In the case, NAM v. Department of Defense, et al., the manufacturing group plus state and other supporters are asking the court to review a Feb. 22 ruling from the U.S. Court of Appeals for the 6th Circuit which gave that court the power to hear suits over the rule -- a decision that opponents of the rule have criticized. NAM's petition for a writ of certiorari urges the justices to reverse the ruling, and the case was scheduled for conference in a Dec. 21 order.
The 6th Circuit in a 2-1 ruling in Murray Energy, et al., v. EPA, et al., held that appeals courts, rather than district courts, should hear initial challenges to the CWA rule, though industry groups and states have argued that the “fractured” ruling is flawed and based on precedent that does not apply outside of the 6th Circuit.
The Justice Department (DOJ) in a Dec. 7 brief argued against the NAM petition by noting that the 6th Circuit is still in the merits briefing stage in its consolidated litigation over the CWA rule and has not issued a decision.

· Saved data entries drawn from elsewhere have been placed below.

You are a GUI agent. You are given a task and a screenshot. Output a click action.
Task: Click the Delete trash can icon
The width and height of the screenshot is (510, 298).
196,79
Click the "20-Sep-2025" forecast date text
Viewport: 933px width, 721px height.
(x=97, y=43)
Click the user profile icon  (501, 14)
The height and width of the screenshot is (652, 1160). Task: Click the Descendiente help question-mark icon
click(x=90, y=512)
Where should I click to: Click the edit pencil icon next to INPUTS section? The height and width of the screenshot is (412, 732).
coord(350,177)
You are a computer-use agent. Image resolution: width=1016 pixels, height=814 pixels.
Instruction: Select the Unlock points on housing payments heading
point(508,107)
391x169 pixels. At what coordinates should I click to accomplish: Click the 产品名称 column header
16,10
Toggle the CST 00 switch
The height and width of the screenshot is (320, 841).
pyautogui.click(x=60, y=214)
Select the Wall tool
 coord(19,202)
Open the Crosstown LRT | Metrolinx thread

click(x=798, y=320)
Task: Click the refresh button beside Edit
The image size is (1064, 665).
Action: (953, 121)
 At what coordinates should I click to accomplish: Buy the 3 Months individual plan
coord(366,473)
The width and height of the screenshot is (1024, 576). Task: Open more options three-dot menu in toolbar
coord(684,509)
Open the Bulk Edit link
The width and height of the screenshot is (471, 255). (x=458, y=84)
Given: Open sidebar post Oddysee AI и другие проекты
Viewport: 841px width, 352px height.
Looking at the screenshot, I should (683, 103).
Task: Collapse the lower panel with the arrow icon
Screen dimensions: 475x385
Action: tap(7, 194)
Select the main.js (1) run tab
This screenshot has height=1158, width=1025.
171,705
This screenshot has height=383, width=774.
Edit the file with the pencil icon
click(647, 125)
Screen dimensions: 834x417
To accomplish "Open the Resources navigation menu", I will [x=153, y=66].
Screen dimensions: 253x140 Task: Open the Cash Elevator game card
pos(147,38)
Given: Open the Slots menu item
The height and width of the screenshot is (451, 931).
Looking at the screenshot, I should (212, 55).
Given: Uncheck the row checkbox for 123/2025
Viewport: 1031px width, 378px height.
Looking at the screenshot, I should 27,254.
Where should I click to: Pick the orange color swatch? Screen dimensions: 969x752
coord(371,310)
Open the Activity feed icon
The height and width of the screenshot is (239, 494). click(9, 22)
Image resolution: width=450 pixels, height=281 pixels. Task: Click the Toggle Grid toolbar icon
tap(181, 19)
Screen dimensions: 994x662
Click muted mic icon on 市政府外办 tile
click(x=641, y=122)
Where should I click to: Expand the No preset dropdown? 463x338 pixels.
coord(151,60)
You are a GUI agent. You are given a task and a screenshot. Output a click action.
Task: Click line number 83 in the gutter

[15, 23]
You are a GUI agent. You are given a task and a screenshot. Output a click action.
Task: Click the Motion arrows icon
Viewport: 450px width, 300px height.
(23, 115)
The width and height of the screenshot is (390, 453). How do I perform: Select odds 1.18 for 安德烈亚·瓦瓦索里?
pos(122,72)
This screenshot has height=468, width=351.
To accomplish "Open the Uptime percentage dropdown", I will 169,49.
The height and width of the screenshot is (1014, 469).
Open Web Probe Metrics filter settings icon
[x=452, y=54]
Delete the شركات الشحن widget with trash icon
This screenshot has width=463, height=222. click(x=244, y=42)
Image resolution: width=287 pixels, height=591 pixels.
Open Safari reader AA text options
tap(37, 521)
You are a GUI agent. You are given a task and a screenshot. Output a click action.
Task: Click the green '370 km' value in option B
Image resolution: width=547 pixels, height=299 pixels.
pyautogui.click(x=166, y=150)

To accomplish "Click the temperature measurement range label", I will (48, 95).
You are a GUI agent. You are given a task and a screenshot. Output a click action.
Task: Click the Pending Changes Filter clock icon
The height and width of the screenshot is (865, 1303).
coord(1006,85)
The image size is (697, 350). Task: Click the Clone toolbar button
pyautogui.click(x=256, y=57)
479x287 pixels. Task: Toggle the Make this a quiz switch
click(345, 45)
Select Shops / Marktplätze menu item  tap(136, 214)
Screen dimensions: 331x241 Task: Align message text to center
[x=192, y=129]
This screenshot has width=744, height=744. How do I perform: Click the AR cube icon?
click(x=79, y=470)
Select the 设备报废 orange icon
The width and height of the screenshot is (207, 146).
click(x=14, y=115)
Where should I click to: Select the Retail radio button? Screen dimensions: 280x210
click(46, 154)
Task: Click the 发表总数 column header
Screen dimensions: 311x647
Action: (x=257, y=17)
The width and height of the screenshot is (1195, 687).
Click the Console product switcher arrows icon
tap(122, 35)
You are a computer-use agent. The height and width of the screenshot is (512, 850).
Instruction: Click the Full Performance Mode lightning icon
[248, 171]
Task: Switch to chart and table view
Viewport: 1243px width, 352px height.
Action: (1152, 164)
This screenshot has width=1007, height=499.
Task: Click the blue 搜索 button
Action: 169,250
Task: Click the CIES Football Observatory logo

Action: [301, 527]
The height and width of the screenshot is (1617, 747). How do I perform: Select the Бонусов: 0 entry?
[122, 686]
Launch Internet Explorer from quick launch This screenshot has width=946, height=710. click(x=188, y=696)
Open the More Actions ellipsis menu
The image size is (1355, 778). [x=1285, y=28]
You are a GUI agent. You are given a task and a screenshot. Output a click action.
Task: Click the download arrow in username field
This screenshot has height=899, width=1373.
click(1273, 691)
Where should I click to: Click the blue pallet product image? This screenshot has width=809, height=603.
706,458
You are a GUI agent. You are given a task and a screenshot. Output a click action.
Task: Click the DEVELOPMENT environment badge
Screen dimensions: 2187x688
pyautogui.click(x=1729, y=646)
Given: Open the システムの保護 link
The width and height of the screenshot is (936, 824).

Moreover, DOJ argued that the purpose of the CWA rule is to identify the locations where the CWA’s prohibitions apply and where permits are required, and therefore it falls within the categories of agency action that are reviewable both under the CWA section 509(b)(1)(e), as an “other limitation” and under section 509(b)(1)(f) as a “discharge permit governance.”
NAM and other industry groups argue that one of the two judges who voted in favor of hearing the CWA rule cases said he was bound to do so under precedent from a prior 6th Circuit decision, even though he said that ruling was wrong and should be overturned, and that circuit courts are widely divided on the interpretation of section 509 of the CWA, which outlines the provisions for judicial review of regulations issued under the law.